EXTRACTED MATERIAL =
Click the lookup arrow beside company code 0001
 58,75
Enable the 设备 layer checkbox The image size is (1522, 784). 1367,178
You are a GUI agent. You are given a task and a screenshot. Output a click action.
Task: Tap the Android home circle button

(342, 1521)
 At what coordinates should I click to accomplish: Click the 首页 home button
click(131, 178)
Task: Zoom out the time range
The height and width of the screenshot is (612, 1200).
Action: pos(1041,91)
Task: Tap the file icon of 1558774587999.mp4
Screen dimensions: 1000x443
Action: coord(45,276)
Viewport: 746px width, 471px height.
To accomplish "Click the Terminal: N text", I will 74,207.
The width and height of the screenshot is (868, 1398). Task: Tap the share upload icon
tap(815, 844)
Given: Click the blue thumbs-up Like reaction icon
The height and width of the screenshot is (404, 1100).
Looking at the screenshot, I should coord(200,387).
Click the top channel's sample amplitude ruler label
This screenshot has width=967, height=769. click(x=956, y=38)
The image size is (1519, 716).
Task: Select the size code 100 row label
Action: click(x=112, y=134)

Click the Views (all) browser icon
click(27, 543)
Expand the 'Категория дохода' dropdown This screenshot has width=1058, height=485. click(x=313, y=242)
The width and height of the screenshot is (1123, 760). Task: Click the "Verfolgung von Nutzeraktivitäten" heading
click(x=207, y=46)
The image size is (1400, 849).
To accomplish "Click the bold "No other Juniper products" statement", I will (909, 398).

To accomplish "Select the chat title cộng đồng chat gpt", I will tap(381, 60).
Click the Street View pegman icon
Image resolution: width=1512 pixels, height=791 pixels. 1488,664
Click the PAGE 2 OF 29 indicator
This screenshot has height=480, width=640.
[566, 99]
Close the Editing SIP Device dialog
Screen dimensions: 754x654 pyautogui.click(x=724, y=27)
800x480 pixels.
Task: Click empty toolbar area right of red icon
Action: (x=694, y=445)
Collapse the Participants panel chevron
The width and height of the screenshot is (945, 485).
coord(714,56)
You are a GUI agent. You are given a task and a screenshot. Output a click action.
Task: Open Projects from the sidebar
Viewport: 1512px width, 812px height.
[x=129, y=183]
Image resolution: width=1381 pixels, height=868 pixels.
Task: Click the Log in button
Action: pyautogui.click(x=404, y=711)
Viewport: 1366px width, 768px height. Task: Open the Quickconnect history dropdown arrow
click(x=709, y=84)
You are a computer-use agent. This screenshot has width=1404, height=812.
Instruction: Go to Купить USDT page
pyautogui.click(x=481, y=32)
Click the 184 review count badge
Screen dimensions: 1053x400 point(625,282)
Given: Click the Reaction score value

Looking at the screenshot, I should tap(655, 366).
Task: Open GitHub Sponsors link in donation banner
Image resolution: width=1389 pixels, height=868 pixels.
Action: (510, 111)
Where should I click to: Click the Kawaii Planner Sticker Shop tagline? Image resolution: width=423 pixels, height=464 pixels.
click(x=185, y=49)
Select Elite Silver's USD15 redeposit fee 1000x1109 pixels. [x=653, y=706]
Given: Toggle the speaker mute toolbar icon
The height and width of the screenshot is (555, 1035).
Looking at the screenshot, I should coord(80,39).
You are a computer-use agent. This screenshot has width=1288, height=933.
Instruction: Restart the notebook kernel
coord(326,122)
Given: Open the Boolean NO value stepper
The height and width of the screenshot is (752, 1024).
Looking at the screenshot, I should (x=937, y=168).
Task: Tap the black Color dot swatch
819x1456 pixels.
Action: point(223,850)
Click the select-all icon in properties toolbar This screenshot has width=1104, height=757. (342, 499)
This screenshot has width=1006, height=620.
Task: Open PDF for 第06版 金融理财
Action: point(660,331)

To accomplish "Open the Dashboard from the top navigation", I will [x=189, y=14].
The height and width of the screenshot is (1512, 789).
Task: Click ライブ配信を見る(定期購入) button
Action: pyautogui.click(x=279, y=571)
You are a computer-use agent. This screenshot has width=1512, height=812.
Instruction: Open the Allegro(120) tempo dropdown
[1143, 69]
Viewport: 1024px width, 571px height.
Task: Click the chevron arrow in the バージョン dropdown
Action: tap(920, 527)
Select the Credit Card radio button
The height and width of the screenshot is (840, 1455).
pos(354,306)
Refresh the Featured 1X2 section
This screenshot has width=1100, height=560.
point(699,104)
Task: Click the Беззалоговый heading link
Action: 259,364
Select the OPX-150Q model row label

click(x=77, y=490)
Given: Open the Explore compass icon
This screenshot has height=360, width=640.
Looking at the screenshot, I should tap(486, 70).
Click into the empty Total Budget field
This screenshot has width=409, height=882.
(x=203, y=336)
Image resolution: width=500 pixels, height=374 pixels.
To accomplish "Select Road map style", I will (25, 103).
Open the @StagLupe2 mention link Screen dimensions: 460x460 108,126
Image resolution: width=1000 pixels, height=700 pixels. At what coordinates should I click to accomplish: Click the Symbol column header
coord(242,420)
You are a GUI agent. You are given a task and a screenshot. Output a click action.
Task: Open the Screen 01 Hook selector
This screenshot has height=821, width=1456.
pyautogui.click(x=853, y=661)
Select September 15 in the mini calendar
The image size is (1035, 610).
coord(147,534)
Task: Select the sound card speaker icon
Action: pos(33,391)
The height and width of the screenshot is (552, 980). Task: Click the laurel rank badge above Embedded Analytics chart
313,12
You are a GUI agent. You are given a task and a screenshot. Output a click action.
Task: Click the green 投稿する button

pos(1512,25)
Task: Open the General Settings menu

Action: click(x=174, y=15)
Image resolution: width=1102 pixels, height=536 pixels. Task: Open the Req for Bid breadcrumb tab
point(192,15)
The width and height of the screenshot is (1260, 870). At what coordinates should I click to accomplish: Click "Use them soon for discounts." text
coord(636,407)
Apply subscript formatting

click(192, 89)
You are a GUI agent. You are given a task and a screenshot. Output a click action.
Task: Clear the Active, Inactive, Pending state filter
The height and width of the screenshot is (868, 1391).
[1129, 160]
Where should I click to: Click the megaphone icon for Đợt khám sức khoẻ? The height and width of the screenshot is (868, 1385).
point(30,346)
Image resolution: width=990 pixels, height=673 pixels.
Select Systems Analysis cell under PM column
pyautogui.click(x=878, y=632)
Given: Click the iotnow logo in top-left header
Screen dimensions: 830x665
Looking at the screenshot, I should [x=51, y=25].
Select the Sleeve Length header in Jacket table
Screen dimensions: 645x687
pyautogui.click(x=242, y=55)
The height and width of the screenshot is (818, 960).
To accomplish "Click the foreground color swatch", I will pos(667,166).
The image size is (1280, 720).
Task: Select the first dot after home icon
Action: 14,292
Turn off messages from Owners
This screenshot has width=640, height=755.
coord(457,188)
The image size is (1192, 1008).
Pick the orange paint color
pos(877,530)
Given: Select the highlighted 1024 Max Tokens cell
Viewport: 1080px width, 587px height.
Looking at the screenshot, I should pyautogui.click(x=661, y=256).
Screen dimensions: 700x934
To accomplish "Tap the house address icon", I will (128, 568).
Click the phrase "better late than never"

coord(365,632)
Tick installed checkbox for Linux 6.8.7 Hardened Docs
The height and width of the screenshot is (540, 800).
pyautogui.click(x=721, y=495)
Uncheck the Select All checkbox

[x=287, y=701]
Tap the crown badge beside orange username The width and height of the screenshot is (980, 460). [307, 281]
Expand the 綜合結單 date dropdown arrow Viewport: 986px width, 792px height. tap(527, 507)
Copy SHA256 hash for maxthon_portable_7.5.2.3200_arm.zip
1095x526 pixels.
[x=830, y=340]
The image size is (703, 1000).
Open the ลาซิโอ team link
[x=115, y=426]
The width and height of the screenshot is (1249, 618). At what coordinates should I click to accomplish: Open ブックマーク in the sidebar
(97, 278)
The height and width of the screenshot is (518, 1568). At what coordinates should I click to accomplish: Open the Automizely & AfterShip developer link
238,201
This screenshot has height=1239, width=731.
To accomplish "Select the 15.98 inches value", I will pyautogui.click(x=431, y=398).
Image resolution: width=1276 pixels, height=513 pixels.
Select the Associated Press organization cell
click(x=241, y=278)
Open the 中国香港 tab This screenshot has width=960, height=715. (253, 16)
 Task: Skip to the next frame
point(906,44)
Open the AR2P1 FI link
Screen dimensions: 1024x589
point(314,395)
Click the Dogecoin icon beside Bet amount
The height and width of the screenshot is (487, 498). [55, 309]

WHAT YOU WILL DO = What you return must be the lines above that run from the line with "Where should I click to: Click the Kawaii" to the line with "Given: Toggle the speaker mute toolbar icon", inclusive, each copied exactly.

COMPLETED TASK =
Where should I click to: Click the Kawaii Planner Sticker Shop tagline? Image resolution: width=423 pixels, height=464 pixels.
click(x=185, y=49)
Select Elite Silver's USD15 redeposit fee 1000x1109 pixels. [x=653, y=706]
Given: Toggle the speaker mute toolbar icon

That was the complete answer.